# Task directions
The entries shown next need to be written again word for word.

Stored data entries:
((
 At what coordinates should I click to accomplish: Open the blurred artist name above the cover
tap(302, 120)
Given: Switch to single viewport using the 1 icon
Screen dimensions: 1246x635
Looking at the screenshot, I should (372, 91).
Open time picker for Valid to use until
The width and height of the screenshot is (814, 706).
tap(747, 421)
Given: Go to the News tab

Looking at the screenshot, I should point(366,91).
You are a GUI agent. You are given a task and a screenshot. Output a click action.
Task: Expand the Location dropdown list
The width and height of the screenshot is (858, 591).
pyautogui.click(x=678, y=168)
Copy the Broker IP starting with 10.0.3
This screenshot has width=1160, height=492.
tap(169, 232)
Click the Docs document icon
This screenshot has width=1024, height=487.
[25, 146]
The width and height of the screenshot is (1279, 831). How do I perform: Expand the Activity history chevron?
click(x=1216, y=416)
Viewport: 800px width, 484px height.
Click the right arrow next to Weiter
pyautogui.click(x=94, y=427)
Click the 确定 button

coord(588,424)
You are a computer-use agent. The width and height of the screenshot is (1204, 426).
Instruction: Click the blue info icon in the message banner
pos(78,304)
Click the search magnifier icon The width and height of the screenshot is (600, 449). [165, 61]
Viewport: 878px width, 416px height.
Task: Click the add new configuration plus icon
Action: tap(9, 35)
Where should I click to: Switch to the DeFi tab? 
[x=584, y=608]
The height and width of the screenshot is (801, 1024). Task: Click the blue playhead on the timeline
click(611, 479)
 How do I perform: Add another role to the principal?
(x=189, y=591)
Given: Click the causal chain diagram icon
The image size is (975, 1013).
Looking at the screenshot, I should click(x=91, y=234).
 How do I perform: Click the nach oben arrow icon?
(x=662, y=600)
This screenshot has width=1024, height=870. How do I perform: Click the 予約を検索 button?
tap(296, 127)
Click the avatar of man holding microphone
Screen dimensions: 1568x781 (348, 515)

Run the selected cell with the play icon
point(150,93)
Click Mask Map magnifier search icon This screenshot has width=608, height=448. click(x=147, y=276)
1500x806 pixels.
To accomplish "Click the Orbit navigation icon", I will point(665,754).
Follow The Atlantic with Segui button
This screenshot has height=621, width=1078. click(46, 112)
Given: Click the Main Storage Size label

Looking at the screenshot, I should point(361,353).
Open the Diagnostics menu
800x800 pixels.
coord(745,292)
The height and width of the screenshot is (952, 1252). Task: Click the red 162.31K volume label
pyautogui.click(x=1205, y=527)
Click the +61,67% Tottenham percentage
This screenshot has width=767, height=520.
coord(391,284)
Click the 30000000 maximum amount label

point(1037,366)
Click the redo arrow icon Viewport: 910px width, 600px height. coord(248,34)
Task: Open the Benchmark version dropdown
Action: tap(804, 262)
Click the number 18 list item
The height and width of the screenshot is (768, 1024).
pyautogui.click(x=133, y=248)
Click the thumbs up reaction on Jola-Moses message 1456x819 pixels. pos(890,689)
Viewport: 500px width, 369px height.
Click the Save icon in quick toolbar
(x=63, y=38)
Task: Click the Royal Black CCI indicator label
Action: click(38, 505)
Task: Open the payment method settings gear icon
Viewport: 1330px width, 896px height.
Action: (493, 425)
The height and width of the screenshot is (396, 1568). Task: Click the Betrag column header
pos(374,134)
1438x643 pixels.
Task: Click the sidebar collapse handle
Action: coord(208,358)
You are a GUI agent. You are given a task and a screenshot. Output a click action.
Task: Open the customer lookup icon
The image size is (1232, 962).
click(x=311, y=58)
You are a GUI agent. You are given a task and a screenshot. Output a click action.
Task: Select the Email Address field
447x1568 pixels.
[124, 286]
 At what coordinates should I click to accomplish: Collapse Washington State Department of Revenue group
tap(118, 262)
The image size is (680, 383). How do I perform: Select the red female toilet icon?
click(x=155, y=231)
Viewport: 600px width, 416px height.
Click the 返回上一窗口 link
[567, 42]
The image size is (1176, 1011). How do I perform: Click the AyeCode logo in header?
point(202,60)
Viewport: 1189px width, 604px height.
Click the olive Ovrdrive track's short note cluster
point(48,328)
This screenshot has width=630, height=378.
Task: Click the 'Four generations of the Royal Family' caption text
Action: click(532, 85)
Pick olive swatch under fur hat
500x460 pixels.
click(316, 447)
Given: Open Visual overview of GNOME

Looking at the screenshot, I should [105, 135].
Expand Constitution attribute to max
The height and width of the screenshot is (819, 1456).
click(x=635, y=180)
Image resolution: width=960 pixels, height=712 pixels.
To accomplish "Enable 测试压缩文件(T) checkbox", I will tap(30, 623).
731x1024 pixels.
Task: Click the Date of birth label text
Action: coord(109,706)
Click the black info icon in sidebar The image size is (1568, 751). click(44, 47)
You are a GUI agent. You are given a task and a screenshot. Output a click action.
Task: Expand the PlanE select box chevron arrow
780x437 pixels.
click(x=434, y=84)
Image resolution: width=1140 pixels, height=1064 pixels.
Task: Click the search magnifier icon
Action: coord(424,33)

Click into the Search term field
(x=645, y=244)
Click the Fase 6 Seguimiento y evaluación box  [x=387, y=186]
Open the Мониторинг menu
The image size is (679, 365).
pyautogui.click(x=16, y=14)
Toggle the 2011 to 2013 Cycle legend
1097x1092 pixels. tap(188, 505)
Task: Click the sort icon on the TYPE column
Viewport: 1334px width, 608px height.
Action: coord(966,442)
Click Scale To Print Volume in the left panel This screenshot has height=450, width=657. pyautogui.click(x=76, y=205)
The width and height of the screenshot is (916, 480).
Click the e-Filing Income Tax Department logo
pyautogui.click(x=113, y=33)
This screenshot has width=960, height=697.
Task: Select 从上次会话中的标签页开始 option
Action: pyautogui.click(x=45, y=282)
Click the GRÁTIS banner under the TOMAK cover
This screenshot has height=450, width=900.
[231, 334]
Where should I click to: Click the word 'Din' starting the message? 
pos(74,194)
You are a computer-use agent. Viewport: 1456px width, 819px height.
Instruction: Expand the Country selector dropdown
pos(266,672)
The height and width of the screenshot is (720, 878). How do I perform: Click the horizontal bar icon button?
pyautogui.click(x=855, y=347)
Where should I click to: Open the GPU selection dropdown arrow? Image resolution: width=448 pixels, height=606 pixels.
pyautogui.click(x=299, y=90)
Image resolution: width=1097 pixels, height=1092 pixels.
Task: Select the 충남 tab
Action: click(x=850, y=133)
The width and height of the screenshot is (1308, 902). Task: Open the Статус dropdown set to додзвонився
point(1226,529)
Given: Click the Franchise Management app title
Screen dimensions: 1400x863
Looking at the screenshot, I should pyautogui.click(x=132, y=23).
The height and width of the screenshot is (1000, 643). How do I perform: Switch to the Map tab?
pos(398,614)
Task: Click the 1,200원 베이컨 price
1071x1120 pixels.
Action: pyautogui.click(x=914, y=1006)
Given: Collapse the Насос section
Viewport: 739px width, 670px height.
))
# Result of the exercise
 At what coordinates should I click to accomplish: Open the blurred artist name above the cover
tap(302, 120)
Given: Switch to single viewport using the 1 icon
Screen dimensions: 1246x635
Looking at the screenshot, I should (372, 91).
Open time picker for Valid to use until
The width and height of the screenshot is (814, 706).
tap(747, 421)
Given: Go to the News tab

Looking at the screenshot, I should point(366,91).
You are a GUI agent. You are given a task and a screenshot. Output a click action.
Task: Expand the Location dropdown list
The width and height of the screenshot is (858, 591).
pyautogui.click(x=678, y=168)
Copy the Broker IP starting with 10.0.3
This screenshot has width=1160, height=492.
tap(169, 232)
Click the Docs document icon
This screenshot has width=1024, height=487.
[25, 146]
The width and height of the screenshot is (1279, 831). How do I perform: Expand the Activity history chevron?
click(x=1216, y=416)
Viewport: 800px width, 484px height.
Click the right arrow next to Weiter
pyautogui.click(x=94, y=427)
Click the 确定 button

coord(588,424)
You are a computer-use agent. The width and height of the screenshot is (1204, 426).
Instruction: Click the blue info icon in the message banner
pos(78,304)
Click the search magnifier icon The width and height of the screenshot is (600, 449). [165, 61]
Viewport: 878px width, 416px height.
Task: Click the add new configuration plus icon
Action: tap(9, 35)
Where should I click to: Switch to the DeFi tab? 
[x=584, y=608]
The height and width of the screenshot is (801, 1024). Task: Click the blue playhead on the timeline
click(611, 479)
 How do I perform: Add another role to the principal?
(x=189, y=591)
Given: Click the causal chain diagram icon
The image size is (975, 1013).
Looking at the screenshot, I should click(x=91, y=234).
 How do I perform: Click the nach oben arrow icon?
(x=662, y=600)
This screenshot has width=1024, height=870. How do I perform: Click the 予約を検索 button?
tap(296, 127)
Click the avatar of man holding microphone
Screen dimensions: 1568x781 (348, 515)

Run the selected cell with the play icon
point(150,93)
Click Mask Map magnifier search icon This screenshot has width=608, height=448. click(x=147, y=276)
1500x806 pixels.
To accomplish "Click the Orbit navigation icon", I will point(665,754).
Follow The Atlantic with Segui button
This screenshot has height=621, width=1078. click(46, 112)
Given: Click the Main Storage Size label

Looking at the screenshot, I should point(361,353).
Open the Diagnostics menu
800x800 pixels.
coord(745,292)
The height and width of the screenshot is (952, 1252). Task: Click the red 162.31K volume label
pyautogui.click(x=1205, y=527)
Click the +61,67% Tottenham percentage
This screenshot has width=767, height=520.
coord(391,284)
Click the 30000000 maximum amount label

point(1037,366)
Click the redo arrow icon Viewport: 910px width, 600px height. coord(248,34)
Task: Open the Benchmark version dropdown
Action: tap(804, 262)
Click the number 18 list item
The height and width of the screenshot is (768, 1024).
pyautogui.click(x=133, y=248)
Click the thumbs up reaction on Jola-Moses message 1456x819 pixels. pos(890,689)
Viewport: 500px width, 369px height.
Click the Save icon in quick toolbar
(x=63, y=38)
Task: Click the Royal Black CCI indicator label
Action: click(38, 505)
Task: Open the payment method settings gear icon
Viewport: 1330px width, 896px height.
Action: (493, 425)
The height and width of the screenshot is (396, 1568). Task: Click the Betrag column header
pos(374,134)
1438x643 pixels.
Task: Click the sidebar collapse handle
Action: coord(208,358)
You are a GUI agent. You are given a task and a screenshot. Output a click action.
Task: Open the customer lookup icon
The image size is (1232, 962).
click(x=311, y=58)
You are a GUI agent. You are given a task and a screenshot. Output a click action.
Task: Select the Email Address field
447x1568 pixels.
[124, 286]
 At what coordinates should I click to accomplish: Collapse Washington State Department of Revenue group
tap(118, 262)
The image size is (680, 383). How do I perform: Select the red female toilet icon?
click(x=155, y=231)
Viewport: 600px width, 416px height.
Click the 返回上一窗口 link
[567, 42]
The image size is (1176, 1011). How do I perform: Click the AyeCode logo in header?
point(202,60)
Viewport: 1189px width, 604px height.
Click the olive Ovrdrive track's short note cluster
point(48,328)
This screenshot has width=630, height=378.
Task: Click the 'Four generations of the Royal Family' caption text
Action: click(532, 85)
Pick olive swatch under fur hat
500x460 pixels.
click(316, 447)
Given: Open Visual overview of GNOME

Looking at the screenshot, I should [105, 135].
Expand Constitution attribute to max
The height and width of the screenshot is (819, 1456).
click(x=635, y=180)
Image resolution: width=960 pixels, height=712 pixels.
To accomplish "Enable 测试压缩文件(T) checkbox", I will tap(30, 623).
731x1024 pixels.
Task: Click the Date of birth label text
Action: coord(109,706)
Click the black info icon in sidebar The image size is (1568, 751). click(44, 47)
You are a GUI agent. You are given a task and a screenshot. Output a click action.
Task: Expand the PlanE select box chevron arrow
780x437 pixels.
click(x=434, y=84)
Image resolution: width=1140 pixels, height=1064 pixels.
Task: Click the search magnifier icon
Action: coord(424,33)

Click into the Search term field
(x=645, y=244)
Click the Fase 6 Seguimiento y evaluación box  [x=387, y=186]
Open the Мониторинг menu
The image size is (679, 365).
pyautogui.click(x=16, y=14)
Toggle the 2011 to 2013 Cycle legend
1097x1092 pixels. tap(188, 505)
Task: Click the sort icon on the TYPE column
Viewport: 1334px width, 608px height.
Action: coord(966,442)
Click Scale To Print Volume in the left panel This screenshot has height=450, width=657. pyautogui.click(x=76, y=205)
The width and height of the screenshot is (916, 480).
Click the e-Filing Income Tax Department logo
pyautogui.click(x=113, y=33)
This screenshot has width=960, height=697.
Task: Select 从上次会话中的标签页开始 option
Action: pyautogui.click(x=45, y=282)
Click the GRÁTIS banner under the TOMAK cover
This screenshot has height=450, width=900.
[231, 334]
Where should I click to: Click the word 'Din' starting the message? 
pos(74,194)
You are a computer-use agent. Viewport: 1456px width, 819px height.
Instruction: Expand the Country selector dropdown
pos(266,672)
The height and width of the screenshot is (720, 878). How do I perform: Click the horizontal bar icon button?
pyautogui.click(x=855, y=347)
Where should I click to: Open the GPU selection dropdown arrow? Image resolution: width=448 pixels, height=606 pixels.
pyautogui.click(x=299, y=90)
Image resolution: width=1097 pixels, height=1092 pixels.
Task: Select the 충남 tab
Action: click(x=850, y=133)
The width and height of the screenshot is (1308, 902). Task: Open the Статус dropdown set to додзвонився
point(1226,529)
Given: Click the Franchise Management app title
Screen dimensions: 1400x863
Looking at the screenshot, I should pyautogui.click(x=132, y=23).
The height and width of the screenshot is (1000, 643). How do I perform: Switch to the Map tab?
pos(398,614)
Task: Click the 1,200원 베이컨 price
1071x1120 pixels.
Action: pyautogui.click(x=914, y=1006)
Given: Collapse the Насос section
Viewport: 739px width, 670px height.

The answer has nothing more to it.